WHAT THE EXERCISE ASKS:
Each entry that follows must be output without any deviation.

##### MATERIAL FOR THE TASK

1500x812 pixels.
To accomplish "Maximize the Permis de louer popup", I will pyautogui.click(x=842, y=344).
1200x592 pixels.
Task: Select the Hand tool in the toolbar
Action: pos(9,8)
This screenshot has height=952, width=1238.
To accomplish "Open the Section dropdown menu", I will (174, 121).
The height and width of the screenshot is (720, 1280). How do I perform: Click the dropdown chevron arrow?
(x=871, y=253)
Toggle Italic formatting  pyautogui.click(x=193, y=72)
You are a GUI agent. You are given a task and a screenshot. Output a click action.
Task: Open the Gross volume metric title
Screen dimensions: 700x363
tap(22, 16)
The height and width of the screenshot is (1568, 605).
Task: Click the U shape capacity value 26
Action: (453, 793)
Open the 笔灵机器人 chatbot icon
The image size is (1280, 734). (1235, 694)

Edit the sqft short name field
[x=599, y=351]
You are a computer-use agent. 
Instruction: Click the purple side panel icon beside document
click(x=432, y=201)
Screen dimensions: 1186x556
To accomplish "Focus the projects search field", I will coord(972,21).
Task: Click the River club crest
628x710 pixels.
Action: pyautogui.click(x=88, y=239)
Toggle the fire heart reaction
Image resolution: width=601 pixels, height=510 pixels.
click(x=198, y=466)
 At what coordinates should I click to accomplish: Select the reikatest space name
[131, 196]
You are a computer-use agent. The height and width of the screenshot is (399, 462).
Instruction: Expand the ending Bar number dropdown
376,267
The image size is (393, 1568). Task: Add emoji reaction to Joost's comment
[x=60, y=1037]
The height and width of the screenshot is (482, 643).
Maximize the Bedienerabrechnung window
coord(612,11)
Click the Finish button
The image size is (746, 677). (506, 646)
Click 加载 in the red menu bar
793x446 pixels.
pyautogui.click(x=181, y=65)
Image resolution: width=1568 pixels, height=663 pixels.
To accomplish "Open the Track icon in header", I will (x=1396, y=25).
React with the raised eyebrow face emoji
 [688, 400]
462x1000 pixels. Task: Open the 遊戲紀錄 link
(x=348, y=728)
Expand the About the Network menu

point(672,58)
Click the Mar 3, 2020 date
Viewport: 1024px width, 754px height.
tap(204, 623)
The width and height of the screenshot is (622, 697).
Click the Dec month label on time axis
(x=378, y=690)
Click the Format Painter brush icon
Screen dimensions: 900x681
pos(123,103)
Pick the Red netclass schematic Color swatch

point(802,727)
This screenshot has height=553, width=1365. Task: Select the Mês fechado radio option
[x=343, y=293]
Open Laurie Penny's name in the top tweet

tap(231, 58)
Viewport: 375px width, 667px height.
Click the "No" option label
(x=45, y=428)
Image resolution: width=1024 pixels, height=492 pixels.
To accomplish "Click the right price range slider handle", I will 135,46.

##########

SOLUTION FOR THIS EXERCISE:
1500x812 pixels.
To accomplish "Maximize the Permis de louer popup", I will pyautogui.click(x=842, y=344).
1200x592 pixels.
Task: Select the Hand tool in the toolbar
Action: pos(9,8)
This screenshot has height=952, width=1238.
To accomplish "Open the Section dropdown menu", I will (174, 121).
The height and width of the screenshot is (720, 1280). How do I perform: Click the dropdown chevron arrow?
(x=871, y=253)
Toggle Italic formatting  pyautogui.click(x=193, y=72)
You are a GUI agent. You are given a task and a screenshot. Output a click action.
Task: Open the Gross volume metric title
Screen dimensions: 700x363
tap(22, 16)
The height and width of the screenshot is (1568, 605).
Task: Click the U shape capacity value 26
Action: (453, 793)
Open the 笔灵机器人 chatbot icon
The image size is (1280, 734). (1235, 694)

Edit the sqft short name field
[x=599, y=351]
You are a computer-use agent. 
Instruction: Click the purple side panel icon beside document
click(x=432, y=201)
Screen dimensions: 1186x556
To accomplish "Focus the projects search field", I will coord(972,21).
Task: Click the River club crest
628x710 pixels.
Action: pyautogui.click(x=88, y=239)
Toggle the fire heart reaction
Image resolution: width=601 pixels, height=510 pixels.
click(x=198, y=466)
 At what coordinates should I click to accomplish: Select the reikatest space name
[131, 196]
You are a computer-use agent. The height and width of the screenshot is (399, 462).
Instruction: Expand the ending Bar number dropdown
376,267
The image size is (393, 1568). Task: Add emoji reaction to Joost's comment
[x=60, y=1037]
The height and width of the screenshot is (482, 643).
Maximize the Bedienerabrechnung window
coord(612,11)
Click the Finish button
The image size is (746, 677). (506, 646)
Click 加载 in the red menu bar
793x446 pixels.
pyautogui.click(x=181, y=65)
Image resolution: width=1568 pixels, height=663 pixels.
To accomplish "Open the Track icon in header", I will (x=1396, y=25).
React with the raised eyebrow face emoji
 [688, 400]
462x1000 pixels. Task: Open the 遊戲紀錄 link
(x=348, y=728)
Expand the About the Network menu

point(672,58)
Click the Mar 3, 2020 date
Viewport: 1024px width, 754px height.
tap(204, 623)
The width and height of the screenshot is (622, 697).
Click the Dec month label on time axis
(x=378, y=690)
Click the Format Painter brush icon
Screen dimensions: 900x681
pos(123,103)
Pick the Red netclass schematic Color swatch

point(802,727)
This screenshot has height=553, width=1365. Task: Select the Mês fechado radio option
[x=343, y=293]
Open Laurie Penny's name in the top tweet

tap(231, 58)
Viewport: 375px width, 667px height.
Click the "No" option label
(x=45, y=428)
Image resolution: width=1024 pixels, height=492 pixels.
To accomplish "Click the right price range slider handle", I will 135,46.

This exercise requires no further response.